[Extracted records]
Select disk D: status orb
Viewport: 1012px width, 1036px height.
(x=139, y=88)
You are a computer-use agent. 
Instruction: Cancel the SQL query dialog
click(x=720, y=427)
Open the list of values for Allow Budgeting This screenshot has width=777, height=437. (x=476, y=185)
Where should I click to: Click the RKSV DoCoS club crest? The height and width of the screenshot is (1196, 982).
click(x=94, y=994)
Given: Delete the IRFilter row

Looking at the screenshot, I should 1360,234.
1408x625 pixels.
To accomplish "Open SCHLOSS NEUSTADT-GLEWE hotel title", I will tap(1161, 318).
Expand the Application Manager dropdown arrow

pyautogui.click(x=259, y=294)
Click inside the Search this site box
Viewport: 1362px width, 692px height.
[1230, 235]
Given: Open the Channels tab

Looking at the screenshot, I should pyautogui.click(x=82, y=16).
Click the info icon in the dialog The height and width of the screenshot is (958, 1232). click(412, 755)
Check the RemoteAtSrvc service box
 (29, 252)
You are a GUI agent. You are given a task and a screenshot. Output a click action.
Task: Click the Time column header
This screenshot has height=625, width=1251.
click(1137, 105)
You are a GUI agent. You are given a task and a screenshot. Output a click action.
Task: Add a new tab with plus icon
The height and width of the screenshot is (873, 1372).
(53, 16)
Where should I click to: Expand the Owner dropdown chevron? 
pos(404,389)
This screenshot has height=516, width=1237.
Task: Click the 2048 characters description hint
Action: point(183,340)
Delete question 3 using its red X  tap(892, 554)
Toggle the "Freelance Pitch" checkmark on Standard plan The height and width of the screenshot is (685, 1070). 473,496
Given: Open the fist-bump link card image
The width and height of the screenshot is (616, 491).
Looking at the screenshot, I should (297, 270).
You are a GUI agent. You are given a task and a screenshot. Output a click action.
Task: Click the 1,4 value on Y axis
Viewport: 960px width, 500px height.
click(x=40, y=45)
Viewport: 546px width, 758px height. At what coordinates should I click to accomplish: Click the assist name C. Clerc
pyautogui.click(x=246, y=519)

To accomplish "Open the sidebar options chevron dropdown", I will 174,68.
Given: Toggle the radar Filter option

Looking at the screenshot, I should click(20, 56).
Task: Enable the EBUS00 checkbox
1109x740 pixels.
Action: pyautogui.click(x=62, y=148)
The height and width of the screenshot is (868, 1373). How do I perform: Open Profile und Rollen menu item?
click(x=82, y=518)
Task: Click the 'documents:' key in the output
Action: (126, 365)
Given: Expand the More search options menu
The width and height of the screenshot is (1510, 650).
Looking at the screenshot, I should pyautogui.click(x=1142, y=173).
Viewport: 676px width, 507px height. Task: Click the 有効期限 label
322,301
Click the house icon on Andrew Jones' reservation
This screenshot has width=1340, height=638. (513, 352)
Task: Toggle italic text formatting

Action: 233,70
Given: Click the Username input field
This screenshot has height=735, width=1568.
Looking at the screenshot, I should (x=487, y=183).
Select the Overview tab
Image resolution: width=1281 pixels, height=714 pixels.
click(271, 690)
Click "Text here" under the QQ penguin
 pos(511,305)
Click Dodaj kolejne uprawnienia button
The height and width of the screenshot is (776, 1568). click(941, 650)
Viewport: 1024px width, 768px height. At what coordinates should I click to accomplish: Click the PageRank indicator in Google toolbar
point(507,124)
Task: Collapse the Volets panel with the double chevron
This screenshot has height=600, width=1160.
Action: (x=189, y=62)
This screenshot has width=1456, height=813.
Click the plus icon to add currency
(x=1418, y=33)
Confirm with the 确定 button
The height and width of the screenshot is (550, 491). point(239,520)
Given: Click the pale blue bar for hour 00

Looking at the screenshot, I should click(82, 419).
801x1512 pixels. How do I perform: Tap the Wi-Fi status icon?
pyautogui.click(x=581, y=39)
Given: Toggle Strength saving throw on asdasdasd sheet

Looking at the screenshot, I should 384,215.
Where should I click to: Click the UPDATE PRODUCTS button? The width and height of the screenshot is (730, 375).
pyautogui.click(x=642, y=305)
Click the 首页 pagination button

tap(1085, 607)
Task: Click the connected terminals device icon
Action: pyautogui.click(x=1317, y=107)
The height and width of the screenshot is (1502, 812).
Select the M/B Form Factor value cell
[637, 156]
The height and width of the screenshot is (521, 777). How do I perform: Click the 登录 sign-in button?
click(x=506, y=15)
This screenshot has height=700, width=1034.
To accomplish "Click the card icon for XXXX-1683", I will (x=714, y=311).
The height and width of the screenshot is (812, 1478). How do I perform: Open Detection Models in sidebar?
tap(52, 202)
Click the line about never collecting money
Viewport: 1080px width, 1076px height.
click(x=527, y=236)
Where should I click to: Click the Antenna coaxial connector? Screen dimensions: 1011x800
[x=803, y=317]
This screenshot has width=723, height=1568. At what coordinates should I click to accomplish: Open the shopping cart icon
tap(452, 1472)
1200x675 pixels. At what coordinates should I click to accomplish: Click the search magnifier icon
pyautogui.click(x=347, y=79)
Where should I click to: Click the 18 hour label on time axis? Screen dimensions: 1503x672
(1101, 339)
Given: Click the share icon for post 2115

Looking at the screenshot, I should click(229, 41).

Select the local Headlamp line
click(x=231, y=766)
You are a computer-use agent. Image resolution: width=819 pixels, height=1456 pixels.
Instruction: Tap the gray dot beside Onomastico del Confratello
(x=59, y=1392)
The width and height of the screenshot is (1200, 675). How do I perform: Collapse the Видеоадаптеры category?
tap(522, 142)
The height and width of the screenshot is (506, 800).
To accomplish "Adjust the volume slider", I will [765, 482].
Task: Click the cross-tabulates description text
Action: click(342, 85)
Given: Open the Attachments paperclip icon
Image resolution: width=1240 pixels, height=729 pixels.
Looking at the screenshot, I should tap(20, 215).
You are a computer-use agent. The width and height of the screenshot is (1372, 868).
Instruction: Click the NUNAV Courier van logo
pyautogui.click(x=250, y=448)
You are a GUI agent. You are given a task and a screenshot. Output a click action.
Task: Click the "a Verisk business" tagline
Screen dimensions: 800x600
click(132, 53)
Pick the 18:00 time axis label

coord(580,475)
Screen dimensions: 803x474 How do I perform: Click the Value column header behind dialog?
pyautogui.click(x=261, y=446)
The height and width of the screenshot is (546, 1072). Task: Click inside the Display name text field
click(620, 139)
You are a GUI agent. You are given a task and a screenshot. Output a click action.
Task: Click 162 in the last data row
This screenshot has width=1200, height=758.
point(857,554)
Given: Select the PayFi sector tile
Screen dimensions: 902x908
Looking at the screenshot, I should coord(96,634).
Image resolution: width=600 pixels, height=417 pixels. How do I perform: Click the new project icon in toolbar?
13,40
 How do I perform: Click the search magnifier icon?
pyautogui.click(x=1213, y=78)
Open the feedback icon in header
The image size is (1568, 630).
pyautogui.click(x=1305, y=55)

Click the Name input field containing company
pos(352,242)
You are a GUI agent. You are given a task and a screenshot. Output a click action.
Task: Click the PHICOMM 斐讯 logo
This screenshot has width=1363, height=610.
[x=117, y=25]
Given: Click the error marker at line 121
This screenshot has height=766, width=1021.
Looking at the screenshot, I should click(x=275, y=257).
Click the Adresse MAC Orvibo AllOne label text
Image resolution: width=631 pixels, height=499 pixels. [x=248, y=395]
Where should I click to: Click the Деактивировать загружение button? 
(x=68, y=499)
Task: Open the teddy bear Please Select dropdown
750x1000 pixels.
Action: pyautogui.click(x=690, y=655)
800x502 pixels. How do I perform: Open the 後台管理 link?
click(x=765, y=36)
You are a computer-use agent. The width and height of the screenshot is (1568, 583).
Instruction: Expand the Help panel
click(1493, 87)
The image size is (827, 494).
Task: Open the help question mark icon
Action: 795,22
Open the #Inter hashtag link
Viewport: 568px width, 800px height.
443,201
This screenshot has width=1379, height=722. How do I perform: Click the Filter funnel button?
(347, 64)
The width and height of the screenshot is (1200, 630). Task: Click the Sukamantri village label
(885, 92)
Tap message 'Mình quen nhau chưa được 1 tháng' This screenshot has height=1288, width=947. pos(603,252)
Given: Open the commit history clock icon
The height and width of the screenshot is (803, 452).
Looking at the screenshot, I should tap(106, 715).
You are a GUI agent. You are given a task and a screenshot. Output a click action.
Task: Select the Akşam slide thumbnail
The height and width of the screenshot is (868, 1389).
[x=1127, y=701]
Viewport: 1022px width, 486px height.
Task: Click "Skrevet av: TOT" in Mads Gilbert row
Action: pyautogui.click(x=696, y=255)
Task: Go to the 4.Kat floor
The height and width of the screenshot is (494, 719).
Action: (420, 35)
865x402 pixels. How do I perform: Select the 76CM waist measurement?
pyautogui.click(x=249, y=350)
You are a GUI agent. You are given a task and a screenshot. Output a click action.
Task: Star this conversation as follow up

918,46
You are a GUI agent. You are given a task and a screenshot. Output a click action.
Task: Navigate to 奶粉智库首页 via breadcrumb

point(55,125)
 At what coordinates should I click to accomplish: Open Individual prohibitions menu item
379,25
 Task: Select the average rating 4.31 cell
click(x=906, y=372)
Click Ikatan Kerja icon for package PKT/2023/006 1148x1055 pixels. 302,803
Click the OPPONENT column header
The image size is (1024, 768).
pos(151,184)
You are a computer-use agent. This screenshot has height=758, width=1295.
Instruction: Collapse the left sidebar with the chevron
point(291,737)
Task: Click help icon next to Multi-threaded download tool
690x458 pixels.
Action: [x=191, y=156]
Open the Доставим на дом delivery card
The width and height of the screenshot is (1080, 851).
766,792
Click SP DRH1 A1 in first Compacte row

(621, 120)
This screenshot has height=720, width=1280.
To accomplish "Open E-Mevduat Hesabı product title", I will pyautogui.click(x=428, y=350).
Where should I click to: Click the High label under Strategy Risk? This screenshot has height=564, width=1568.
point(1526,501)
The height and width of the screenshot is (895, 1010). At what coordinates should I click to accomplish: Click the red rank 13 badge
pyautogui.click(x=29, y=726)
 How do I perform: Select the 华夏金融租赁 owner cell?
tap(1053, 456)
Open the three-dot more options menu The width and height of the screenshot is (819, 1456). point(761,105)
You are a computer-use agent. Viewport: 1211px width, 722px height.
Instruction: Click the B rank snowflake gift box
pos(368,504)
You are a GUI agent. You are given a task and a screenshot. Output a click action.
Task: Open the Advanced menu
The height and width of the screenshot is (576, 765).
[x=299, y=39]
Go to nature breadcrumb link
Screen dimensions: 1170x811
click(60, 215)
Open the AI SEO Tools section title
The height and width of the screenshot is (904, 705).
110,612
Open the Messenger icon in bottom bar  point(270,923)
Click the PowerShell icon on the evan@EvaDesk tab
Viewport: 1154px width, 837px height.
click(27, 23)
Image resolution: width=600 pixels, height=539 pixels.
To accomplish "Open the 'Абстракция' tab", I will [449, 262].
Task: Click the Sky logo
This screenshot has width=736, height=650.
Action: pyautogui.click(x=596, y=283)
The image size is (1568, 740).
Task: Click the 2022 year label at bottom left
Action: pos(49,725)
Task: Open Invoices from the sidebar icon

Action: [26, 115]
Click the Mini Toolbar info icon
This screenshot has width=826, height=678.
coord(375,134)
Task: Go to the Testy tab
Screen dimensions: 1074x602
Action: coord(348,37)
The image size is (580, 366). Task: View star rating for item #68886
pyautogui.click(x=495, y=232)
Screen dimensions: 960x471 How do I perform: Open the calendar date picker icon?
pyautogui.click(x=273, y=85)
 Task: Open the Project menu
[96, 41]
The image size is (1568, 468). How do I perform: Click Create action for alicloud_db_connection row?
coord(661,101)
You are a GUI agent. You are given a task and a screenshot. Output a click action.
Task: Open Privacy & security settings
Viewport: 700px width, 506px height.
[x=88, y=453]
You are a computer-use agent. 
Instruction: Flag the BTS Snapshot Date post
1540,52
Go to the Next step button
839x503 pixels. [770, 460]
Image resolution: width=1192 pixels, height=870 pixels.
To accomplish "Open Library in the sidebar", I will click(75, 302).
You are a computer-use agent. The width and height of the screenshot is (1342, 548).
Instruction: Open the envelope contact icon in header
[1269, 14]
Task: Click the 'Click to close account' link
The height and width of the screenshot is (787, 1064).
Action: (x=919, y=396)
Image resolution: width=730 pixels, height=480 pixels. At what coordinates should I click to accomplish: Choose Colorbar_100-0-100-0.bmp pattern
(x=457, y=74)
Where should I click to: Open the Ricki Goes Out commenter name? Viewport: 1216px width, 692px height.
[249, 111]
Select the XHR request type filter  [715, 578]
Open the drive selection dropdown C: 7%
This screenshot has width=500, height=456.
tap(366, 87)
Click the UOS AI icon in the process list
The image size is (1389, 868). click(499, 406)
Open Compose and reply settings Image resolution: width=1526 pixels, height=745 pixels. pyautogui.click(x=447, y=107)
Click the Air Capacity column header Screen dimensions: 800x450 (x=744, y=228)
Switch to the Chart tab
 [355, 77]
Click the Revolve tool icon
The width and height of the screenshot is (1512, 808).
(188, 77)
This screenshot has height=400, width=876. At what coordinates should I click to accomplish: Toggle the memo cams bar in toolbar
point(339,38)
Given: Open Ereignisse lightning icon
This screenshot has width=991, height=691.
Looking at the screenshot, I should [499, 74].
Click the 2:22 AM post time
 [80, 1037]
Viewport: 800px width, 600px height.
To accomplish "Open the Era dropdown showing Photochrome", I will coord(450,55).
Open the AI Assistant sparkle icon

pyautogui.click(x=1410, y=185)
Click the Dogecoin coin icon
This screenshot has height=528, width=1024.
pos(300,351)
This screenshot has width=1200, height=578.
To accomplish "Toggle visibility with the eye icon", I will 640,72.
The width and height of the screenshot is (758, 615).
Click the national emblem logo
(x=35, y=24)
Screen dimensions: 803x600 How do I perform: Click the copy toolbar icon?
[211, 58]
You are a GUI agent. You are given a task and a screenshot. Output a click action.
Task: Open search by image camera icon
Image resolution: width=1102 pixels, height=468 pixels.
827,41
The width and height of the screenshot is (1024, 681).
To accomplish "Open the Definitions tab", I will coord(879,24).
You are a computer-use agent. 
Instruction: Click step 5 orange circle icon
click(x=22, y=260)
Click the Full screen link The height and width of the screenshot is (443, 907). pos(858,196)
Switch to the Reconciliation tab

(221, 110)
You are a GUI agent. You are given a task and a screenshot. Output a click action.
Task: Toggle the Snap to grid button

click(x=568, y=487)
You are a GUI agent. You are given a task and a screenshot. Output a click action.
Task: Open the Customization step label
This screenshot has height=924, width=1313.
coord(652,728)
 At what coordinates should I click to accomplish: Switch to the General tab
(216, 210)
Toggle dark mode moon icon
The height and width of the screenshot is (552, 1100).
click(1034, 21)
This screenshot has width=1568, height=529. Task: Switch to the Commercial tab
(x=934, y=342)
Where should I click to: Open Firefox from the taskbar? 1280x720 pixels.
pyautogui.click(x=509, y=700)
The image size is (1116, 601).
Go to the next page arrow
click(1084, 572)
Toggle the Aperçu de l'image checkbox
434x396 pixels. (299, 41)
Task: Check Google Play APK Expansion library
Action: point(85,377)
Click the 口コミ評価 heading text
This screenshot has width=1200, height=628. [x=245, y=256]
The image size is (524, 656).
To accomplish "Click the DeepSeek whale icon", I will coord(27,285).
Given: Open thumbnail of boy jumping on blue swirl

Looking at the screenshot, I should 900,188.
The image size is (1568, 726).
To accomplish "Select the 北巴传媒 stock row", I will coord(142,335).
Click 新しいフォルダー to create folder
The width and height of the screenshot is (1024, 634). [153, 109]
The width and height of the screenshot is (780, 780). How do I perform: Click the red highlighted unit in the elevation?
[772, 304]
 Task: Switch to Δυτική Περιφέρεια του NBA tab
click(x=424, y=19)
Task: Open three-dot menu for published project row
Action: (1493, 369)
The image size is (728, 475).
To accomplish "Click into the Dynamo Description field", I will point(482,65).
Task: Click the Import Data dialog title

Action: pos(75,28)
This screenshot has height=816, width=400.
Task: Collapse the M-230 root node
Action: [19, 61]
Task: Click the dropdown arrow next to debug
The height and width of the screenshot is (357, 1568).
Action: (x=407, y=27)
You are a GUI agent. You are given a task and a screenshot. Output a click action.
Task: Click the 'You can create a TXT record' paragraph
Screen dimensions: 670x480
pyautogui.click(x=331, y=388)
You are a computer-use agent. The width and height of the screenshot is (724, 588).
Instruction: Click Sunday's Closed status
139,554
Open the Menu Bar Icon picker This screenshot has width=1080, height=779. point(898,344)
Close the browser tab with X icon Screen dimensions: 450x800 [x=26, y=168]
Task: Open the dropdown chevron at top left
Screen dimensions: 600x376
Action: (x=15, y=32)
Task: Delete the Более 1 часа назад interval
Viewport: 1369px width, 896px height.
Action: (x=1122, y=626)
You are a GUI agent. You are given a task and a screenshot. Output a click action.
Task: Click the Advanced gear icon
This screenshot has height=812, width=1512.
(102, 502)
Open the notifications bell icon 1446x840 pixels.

§ **Task instructions**
Take the entries above and return only the lines from the one with "Where should I click to: Expand" to the one with "(685, 1070). 473,496", both included, unchanged.

§ **Exercise output**
Where should I click to: Expand the Owner dropdown chevron? 
pos(404,389)
This screenshot has height=516, width=1237.
Task: Click the 2048 characters description hint
Action: point(183,340)
Delete question 3 using its red X  tap(892, 554)
Toggle the "Freelance Pitch" checkmark on Standard plan The height and width of the screenshot is (685, 1070). 473,496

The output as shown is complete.